::: Выбранный текст :::
Как германская военная разведка готовила "разоблачения"
Как германская военная разведка готовила "разоблачения"
Возникает вопрос: если мы считаем, что "сообщения", прилагавшиеся к донесению Гелена, целиком или в какой-то своей части являлись плодом творчества германской военной разведки, то выходит, что она дезинформировала свое командование и политическое руководство страны. Возможно ли такое? С уверенностью можно сказать, что возможно. Не в последнюю очередь потому, что те, как это ни парадоксально звучит, сами требовали от разведки представления ложной информации.
Напомним некоторые факты, которые приверженцы тезиса о "превентивной войне" нацистской Германии против СССР обходят молчанием.
:::
Приведите ещё раз фрагмент текста о германской военной разведке между словами «Возникает вопрос: если» и «СССР обходят молчанием.» включительно, заменив «парадоксально» на «странно».
::: Набор данных :::
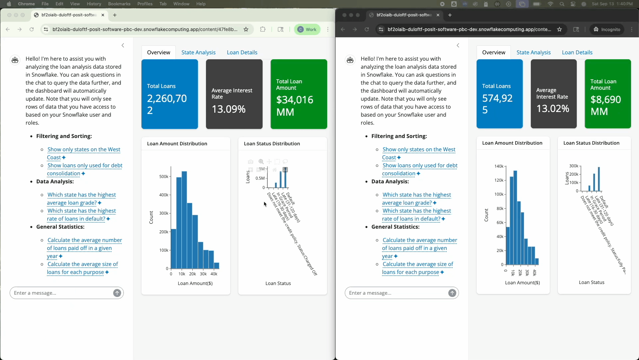Viewport: 639px width, 360px height.
Task: Send message with left chat arrow button
Action: [x=117, y=293]
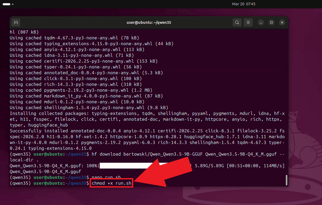Click the terminal scrollbar on the right
322x205 pixels.
(286, 180)
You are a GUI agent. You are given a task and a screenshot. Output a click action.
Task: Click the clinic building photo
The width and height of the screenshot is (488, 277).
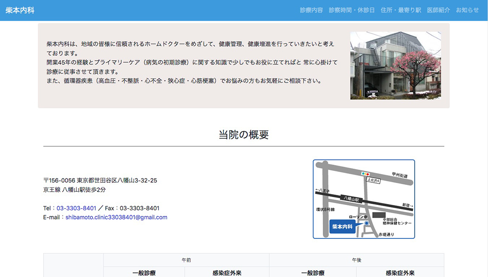(395, 65)
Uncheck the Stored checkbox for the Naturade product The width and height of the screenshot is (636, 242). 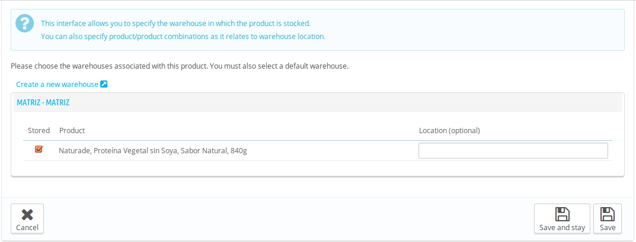(39, 150)
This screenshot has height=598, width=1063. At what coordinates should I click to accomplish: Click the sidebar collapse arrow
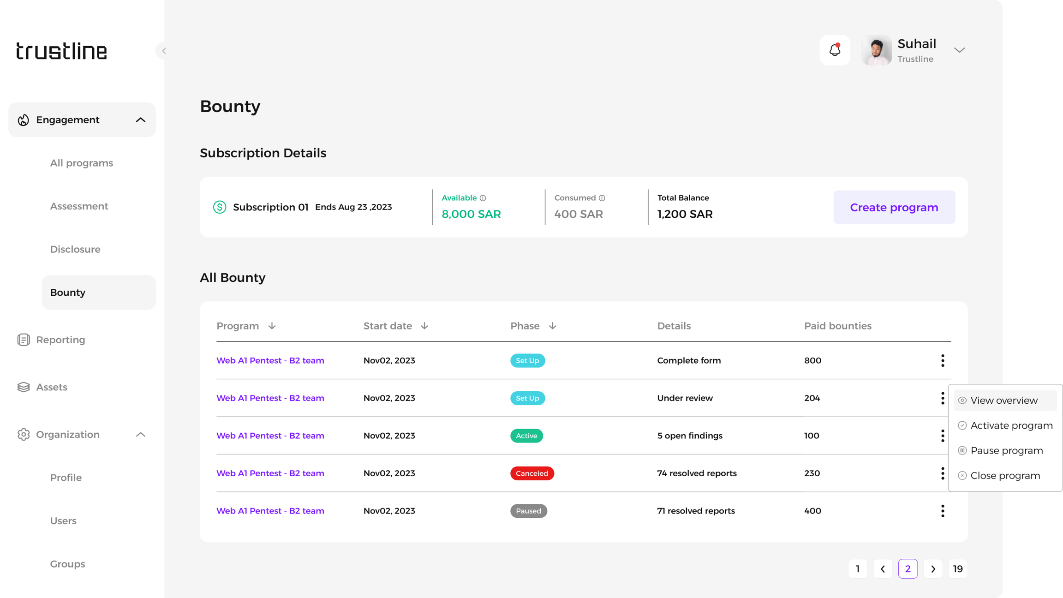click(163, 51)
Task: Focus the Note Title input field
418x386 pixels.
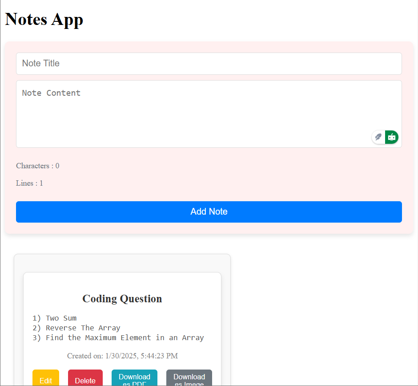Action: pyautogui.click(x=209, y=64)

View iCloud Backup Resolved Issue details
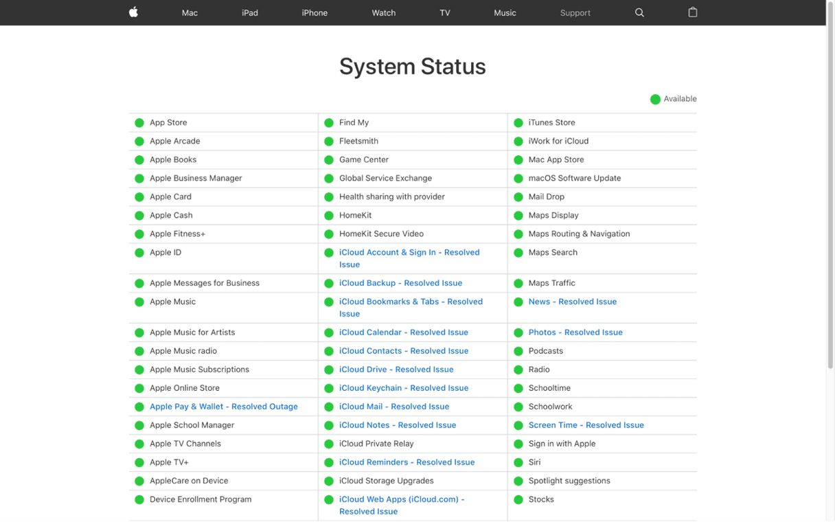coord(400,283)
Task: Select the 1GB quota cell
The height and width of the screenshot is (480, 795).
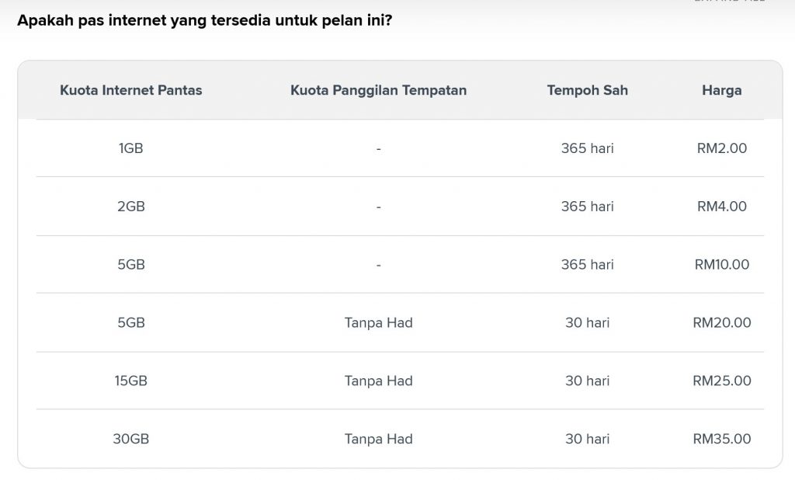Action: [130, 148]
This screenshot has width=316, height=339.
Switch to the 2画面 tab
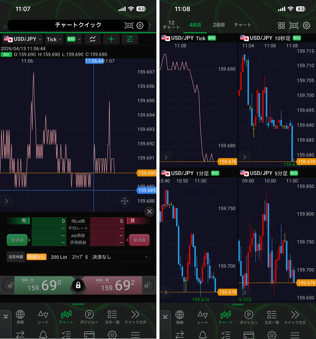click(219, 25)
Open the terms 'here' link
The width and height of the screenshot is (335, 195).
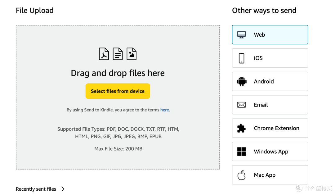pos(164,110)
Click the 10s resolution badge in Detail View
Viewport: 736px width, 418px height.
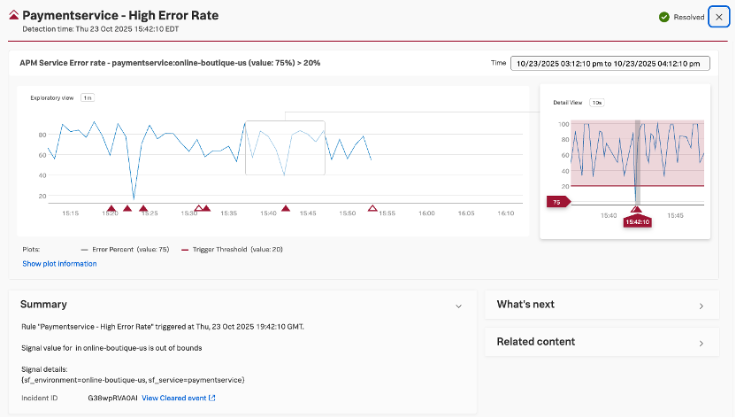pyautogui.click(x=597, y=103)
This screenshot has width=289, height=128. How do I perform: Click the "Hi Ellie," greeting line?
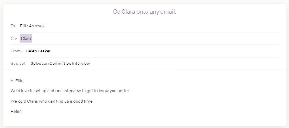[17, 81]
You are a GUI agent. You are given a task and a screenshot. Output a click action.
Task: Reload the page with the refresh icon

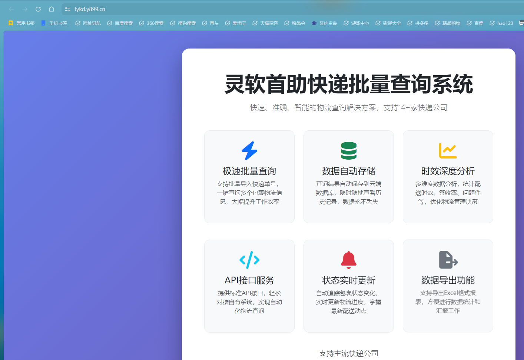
:::
**Решение задачи**
Возникает вопрос: если мы считаем, что "сообщения", прилагавшиеся к донесению Гелена, целиком или в какой-то своей части являлись плодом творчества германской военной разведки, то выходит, что она дезинформировала свое командование и политическое руководство страны. Возможно ли такое? С уверенностью можно сказать, что возможно. Не в последнюю очередь потому, что те, как это ни странно звучит, сами требовали от разведки представления ложной информации.
Напомним некоторые факты, которые приверженцы тезиса о "превентивной войне" нацистской Германии против СССР обходят молчанием.